The pines of the Grand Ducal pine forest are not very tall, despite their advanced age, a sign that the soil into which their roots sink is not very fertile. They also find themselves competing with the plants of the Mediterranean scrub for water, which is becoming scarcer with climate change. Due to the attack of a parasitic insect, the American conifer bug, pine trees have been producing very few pine nuts for some years, which prevents their natural renewal. The pine forest planted by the Grand Dukes of Tuscany is therefore changing, and in the absence of human interventions it is probably destined to disappear within a few decades. It could be replaced by dense Mediterranean scrub, and then perhaps a new forest of holm oaks and cork oaks in the drier areas, and in the wetter ones with holm oaks and other species, such as ash trees.

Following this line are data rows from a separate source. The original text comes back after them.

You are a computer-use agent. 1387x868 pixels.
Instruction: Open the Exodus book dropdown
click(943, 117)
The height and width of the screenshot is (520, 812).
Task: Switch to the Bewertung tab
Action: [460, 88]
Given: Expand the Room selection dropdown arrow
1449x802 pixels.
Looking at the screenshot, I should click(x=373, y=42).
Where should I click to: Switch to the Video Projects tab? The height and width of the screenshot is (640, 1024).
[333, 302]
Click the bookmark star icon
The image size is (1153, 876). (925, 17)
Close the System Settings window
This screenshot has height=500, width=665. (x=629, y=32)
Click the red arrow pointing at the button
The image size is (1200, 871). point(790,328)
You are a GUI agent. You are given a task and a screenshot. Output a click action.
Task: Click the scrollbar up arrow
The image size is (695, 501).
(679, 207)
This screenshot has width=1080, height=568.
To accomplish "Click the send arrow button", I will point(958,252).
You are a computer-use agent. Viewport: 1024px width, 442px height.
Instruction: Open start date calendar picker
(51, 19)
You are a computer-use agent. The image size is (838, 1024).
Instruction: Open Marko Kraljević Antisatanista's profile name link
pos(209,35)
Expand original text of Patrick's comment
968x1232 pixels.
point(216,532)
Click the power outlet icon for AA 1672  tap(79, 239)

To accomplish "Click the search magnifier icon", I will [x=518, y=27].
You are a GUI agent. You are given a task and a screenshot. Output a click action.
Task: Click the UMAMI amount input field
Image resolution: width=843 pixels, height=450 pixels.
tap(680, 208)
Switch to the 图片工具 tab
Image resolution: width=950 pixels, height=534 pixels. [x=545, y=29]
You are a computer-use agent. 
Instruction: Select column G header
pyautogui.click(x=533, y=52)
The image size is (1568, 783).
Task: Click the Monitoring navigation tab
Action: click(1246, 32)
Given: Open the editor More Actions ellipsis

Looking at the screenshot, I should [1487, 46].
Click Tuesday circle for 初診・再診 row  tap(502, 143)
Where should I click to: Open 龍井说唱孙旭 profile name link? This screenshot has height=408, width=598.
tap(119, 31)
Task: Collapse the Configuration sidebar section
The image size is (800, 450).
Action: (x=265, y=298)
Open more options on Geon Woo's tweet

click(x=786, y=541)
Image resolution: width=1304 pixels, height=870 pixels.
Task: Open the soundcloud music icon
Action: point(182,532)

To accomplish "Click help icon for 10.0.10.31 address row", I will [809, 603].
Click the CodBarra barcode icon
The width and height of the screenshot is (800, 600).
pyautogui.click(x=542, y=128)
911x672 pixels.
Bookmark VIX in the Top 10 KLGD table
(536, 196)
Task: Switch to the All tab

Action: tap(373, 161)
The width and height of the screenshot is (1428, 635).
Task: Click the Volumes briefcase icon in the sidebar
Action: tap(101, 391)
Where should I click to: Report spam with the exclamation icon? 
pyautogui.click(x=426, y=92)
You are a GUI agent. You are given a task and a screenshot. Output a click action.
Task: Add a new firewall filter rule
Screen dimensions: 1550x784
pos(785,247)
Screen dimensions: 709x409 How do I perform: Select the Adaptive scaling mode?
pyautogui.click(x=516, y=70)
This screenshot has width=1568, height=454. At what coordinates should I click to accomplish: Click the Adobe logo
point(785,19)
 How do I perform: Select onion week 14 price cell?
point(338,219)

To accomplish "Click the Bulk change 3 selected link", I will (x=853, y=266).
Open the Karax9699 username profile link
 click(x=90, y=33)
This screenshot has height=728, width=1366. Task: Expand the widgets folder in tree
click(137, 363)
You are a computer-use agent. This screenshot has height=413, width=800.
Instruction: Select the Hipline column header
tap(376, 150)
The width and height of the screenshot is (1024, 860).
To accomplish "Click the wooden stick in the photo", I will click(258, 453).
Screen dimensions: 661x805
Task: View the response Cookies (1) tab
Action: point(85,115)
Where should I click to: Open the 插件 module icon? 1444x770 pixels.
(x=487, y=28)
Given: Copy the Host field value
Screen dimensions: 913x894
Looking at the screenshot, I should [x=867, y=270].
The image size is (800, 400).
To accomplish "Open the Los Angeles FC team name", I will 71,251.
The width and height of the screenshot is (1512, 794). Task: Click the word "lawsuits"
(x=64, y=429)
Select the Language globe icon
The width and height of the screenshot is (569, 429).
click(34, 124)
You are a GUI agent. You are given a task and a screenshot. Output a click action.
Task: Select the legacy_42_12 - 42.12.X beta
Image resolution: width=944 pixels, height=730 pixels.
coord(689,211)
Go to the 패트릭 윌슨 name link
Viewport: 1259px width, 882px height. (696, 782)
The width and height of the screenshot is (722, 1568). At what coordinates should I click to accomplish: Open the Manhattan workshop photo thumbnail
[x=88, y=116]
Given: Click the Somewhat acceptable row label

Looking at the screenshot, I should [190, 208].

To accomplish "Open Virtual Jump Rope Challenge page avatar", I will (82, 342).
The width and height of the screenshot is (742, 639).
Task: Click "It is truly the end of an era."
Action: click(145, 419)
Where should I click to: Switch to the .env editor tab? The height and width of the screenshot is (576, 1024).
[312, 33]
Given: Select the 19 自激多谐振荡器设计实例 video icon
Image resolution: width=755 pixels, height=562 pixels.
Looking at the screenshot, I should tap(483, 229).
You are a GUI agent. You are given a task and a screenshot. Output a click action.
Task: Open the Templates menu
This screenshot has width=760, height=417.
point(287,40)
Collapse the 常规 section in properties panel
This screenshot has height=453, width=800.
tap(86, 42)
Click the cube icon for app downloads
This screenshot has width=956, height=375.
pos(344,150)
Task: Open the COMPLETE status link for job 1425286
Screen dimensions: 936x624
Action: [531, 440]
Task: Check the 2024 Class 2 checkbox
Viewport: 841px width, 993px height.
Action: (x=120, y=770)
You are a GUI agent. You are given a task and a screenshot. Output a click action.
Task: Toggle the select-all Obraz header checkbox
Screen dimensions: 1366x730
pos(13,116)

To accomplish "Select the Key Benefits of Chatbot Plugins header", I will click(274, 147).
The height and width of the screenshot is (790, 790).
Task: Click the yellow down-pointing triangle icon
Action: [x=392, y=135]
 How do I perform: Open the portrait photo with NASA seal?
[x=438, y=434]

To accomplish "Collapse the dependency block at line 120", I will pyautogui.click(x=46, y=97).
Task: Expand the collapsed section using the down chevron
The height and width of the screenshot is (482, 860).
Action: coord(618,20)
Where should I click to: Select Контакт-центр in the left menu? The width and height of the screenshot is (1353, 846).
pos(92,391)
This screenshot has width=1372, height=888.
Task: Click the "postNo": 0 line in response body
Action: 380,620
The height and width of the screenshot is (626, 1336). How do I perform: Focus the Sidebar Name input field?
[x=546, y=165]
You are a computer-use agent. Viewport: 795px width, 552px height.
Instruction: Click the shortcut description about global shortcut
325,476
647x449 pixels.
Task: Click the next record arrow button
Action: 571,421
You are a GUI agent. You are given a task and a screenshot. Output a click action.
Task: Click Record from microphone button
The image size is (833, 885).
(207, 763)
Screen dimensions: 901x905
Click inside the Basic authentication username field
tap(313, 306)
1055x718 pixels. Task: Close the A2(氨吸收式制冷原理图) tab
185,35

Even on the sea side, the erosion of the mouth of the Ombrone has led in the last fifteen years to the salinisation of the aquifer, which in the north-western corner of the pine forest has led to the rapid death of the trees, replaced by herbaceous plants resistant to salinity. Even the maritime pines are disappearing, as throughout the coast, also due to attacks by a scale insect.

But the pine forest also has historical and landscape value. For this reason, the forest management plan of the Tenuta di Alberese provides for the planting of new pine trees and the cleaning of the undergrowth where the old plants have completely dried out over the next fifteen years. We’ll see. Nature’s times, especially when it comes to trees, are much slower than those of men.